> _Document segment_
On Umm Hadi's return from Syria she and her family found that their
house had been taken by a Sunni family from al-Amel, another embattled
area, and they refused to leave. Umm Hadi and her sons, all grown up,
were too frightened to call the police or the Americans. Instead they
moved to Hurriya in north west Baghhdad, which once was mixed but is
now controlled by the Mehdi Army and the Shia. Hadi, the eldest
brother, who works as a carpenter was dispirited when asked on
February 1 what he intended to do. "We were so surprised," he said,
"that our house was taken and our dear neighbors allowed this to
happen. There is nothing we can do to force these people to leave
because they might retaliate by attacking me or my brothers or even
blow up the house." He was interrupted by his mother, Umm Hadi, her
face quivering with anger, who said she was not going to surrender so
easily. "It is true," said this former primary school teacher, "that
we are poor people, but that does not mean that we are weak. We can
call on our strong Shia arm [apparently referring to the Mehdi Army]
to get our house back. I have information that one of the sons of the
family that took it is working in a petrol station. It would be a good
message to send his dead body to them if they insist on staying." At
this point her sons interrupted their mother saying that she had
"suffered a lot since we came back to Iraq; she is a kind woman and
does not mean what she says." A week later, however, on February 8,
the father of the Sunni family who had taken their house, was found
shot dead in his car in west Baghdad.

Perplexity among non-Iraqis about what is going on in Iraq is stems
primarily from a failure to understand that ever since fall of Saddam
Hussein in 2003 there have been two wars being fought in the country.
One was between the US occupation forces and the Sunni, rulers of Iraq
down the centuries. This war had gone surprisingly well for the Sunni.

> _Source material_

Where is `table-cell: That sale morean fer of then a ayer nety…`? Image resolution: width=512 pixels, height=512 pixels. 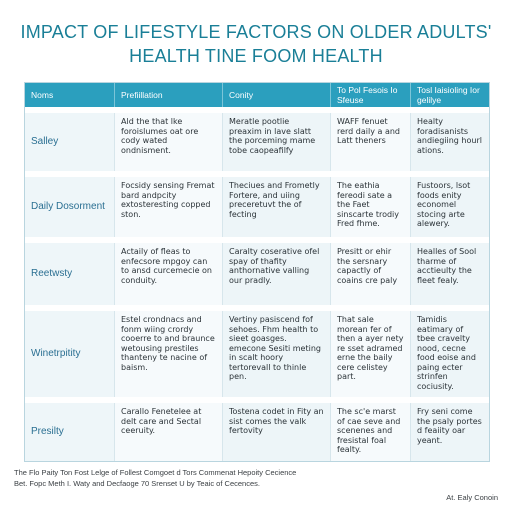
table-cell: That sale morean fer of then a ayer nety… is located at coordinates (371, 354).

> _Task_
Can you summarize the excerpt on Umm Hadi's family in three sentences? Answer using only the excerpt on Umm Hadi's family, not the data.

> _Solution_
After returning from Syria, Umm Hadi and her grown sons found their house taken by a Sunni family from al-Amel who refused to leave, and, too frightened to call the police or the Americans, they moved to Hurriya, which is now controlled by the Mehdi Army and the Shia. Her son Hadi said they could do nothing to force the occupiers out because they might retaliate, but Umm Hadi said the family could call on their "strong Shia arm" and spoke of sending the dead body of one of the occupying family's sons to them, though her sons said she did not mean it; a week later, on February 8, the father of the Sunni family was found shot dead in his car in west Baghdad. Non-Iraqis are perplexed by events in Iraq mainly because they fail to understand that two wars have been fought there since Saddam Hussein fell in 2003, one of them between the US occupation forces and the Sunni, and that war had gone surprisingly well for the Sunni.